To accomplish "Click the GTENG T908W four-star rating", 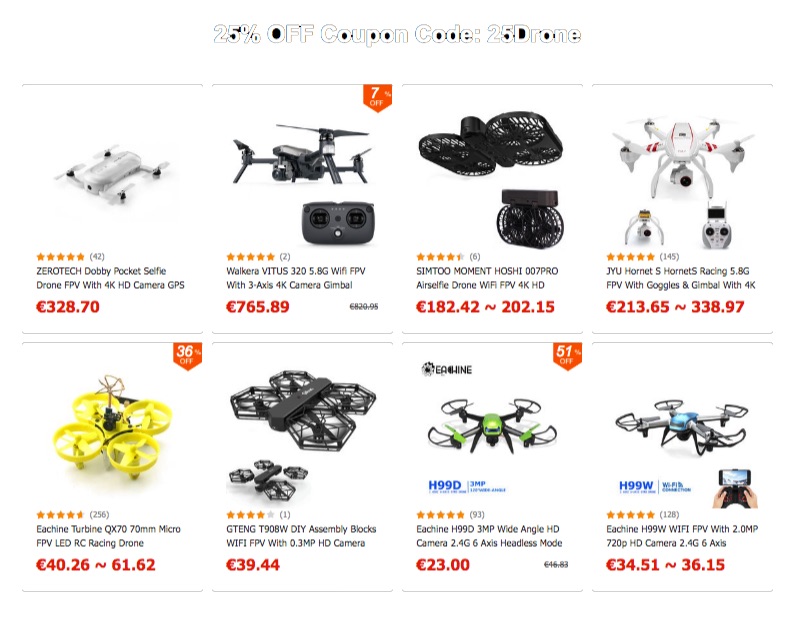I will (x=250, y=515).
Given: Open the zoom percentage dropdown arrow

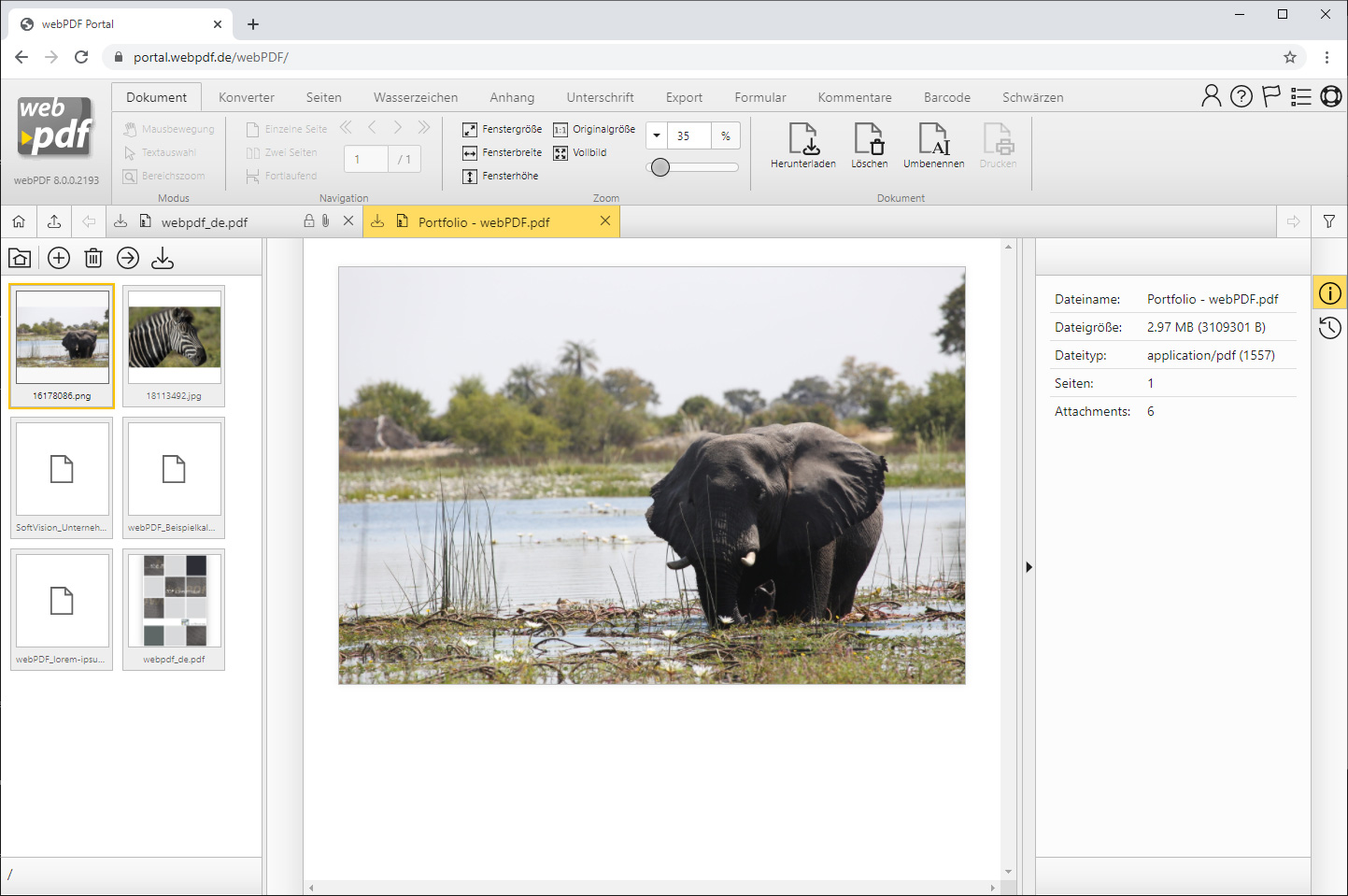Looking at the screenshot, I should [x=657, y=135].
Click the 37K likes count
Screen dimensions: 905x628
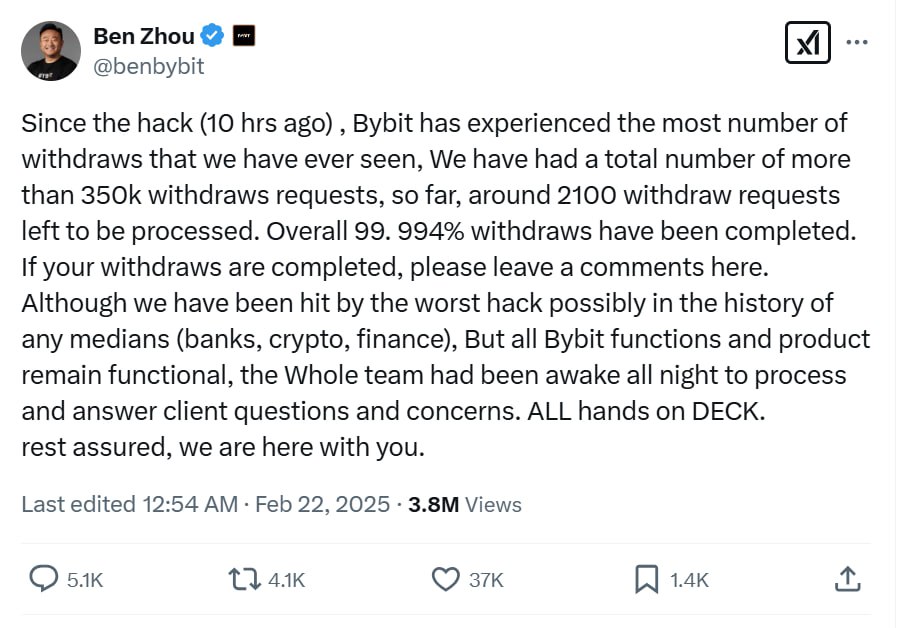486,580
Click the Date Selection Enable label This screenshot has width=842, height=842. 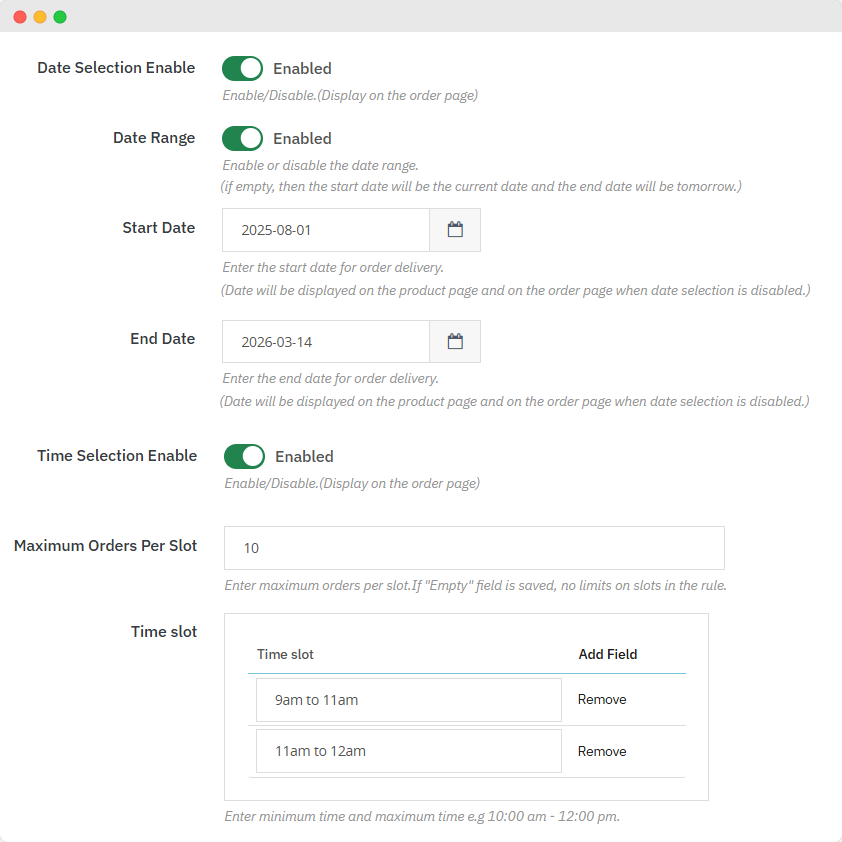point(116,68)
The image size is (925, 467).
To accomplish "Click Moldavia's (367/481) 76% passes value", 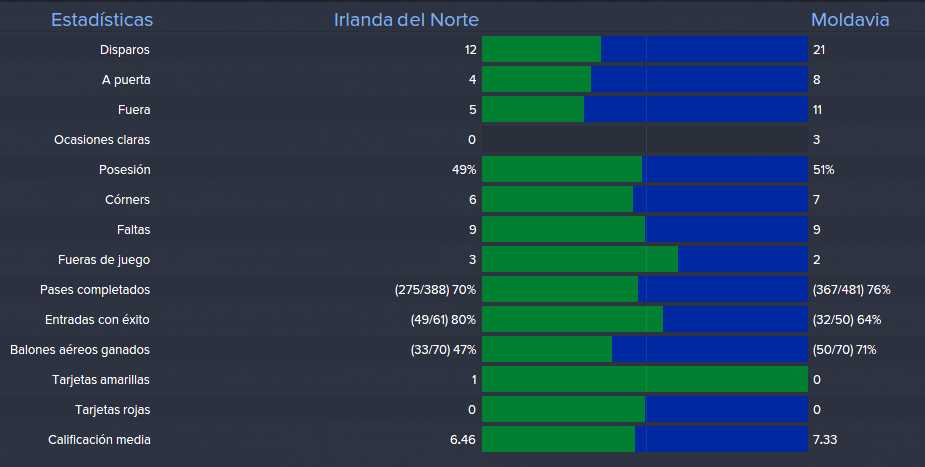I will point(852,290).
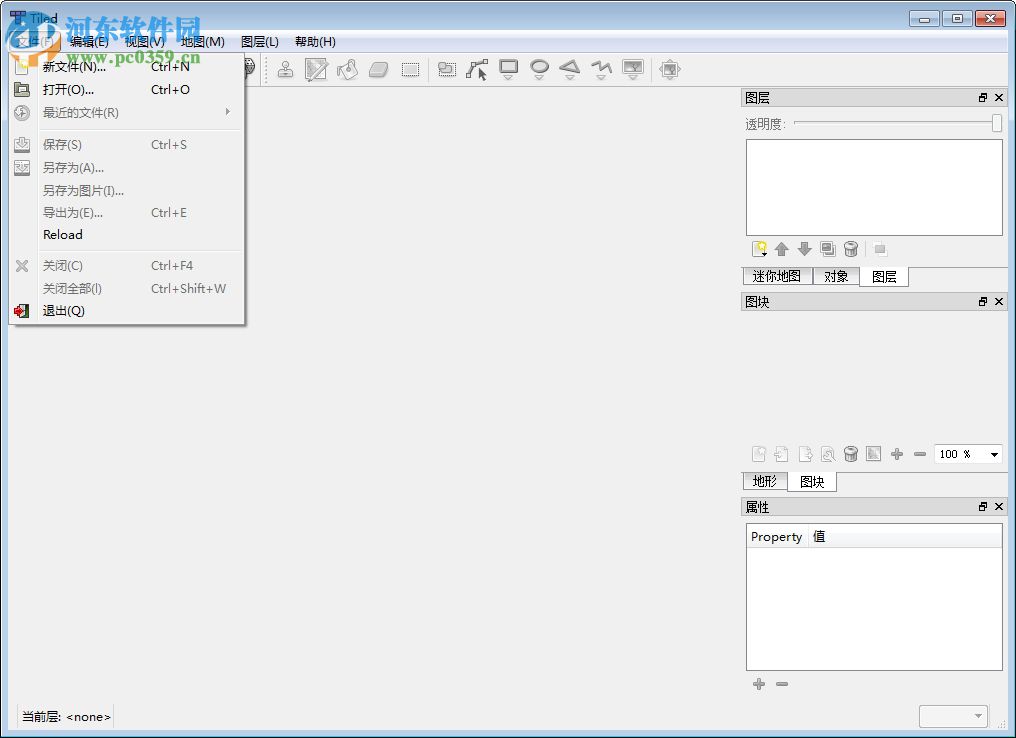Switch to the 对象 tab
The image size is (1016, 738).
pyautogui.click(x=836, y=276)
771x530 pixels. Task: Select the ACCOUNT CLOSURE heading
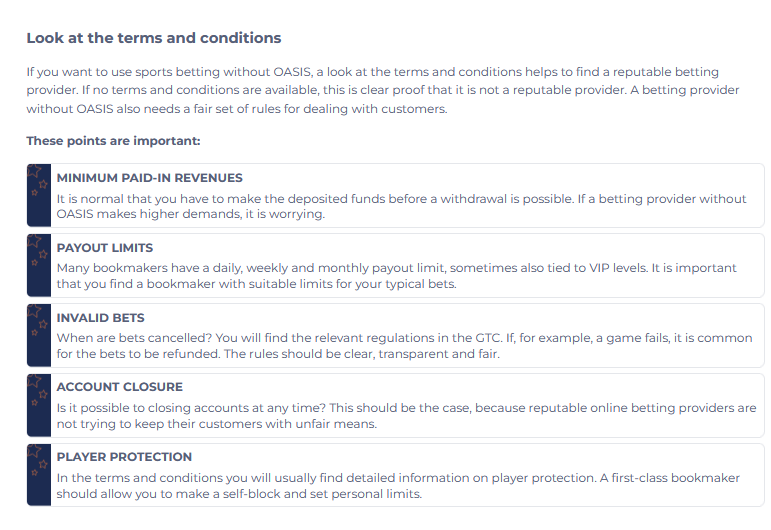click(119, 387)
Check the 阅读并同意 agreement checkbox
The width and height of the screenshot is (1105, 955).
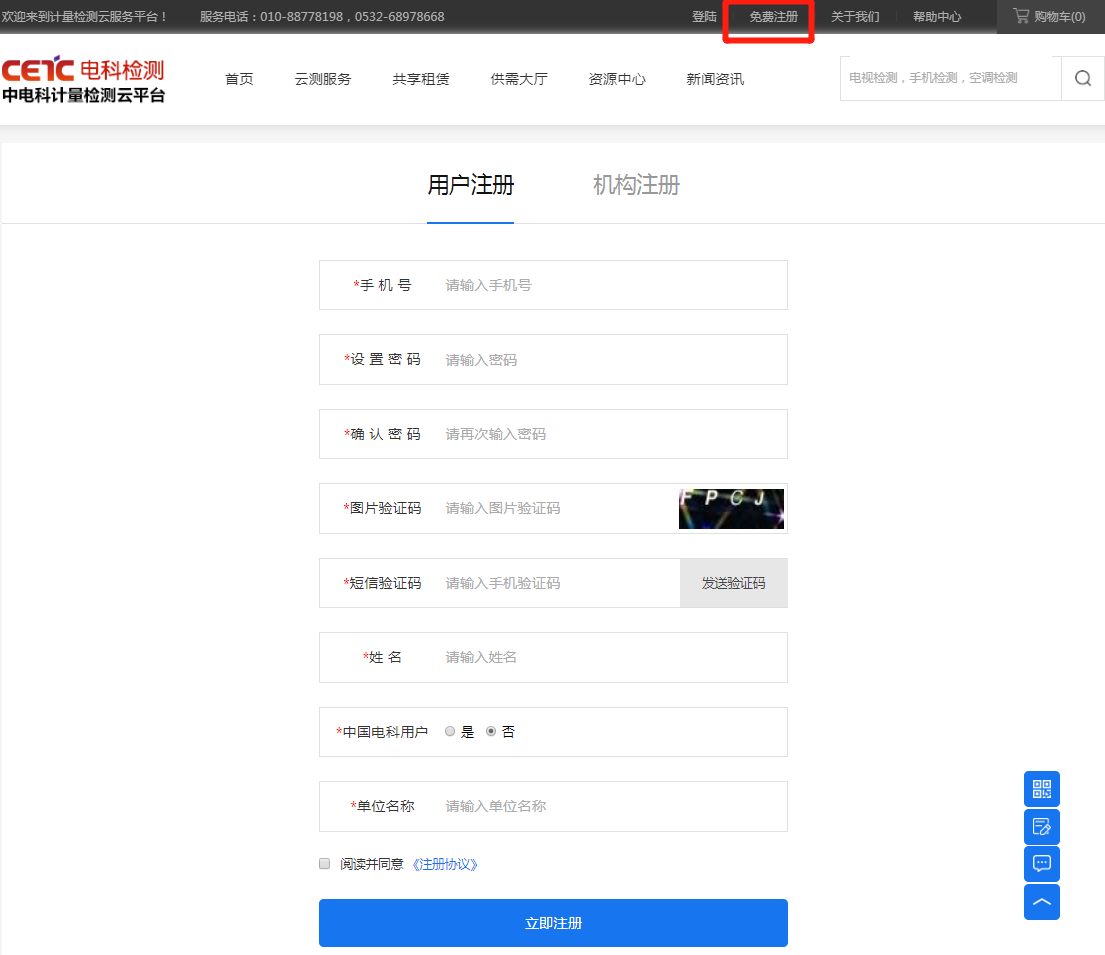point(324,864)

· · · · · · ·

Lines before the one containing "771x530 pixels. Task: Select" are not wanted; repeat that line and the rest of the listing exactly, leaving out pictures.

- [Answer box]:
771x530 pixels. Task: Select the ACCOUNT CLOSURE heading
click(119, 387)
Check the 阅读并同意 agreement checkbox
The width and height of the screenshot is (1105, 955).
point(324,864)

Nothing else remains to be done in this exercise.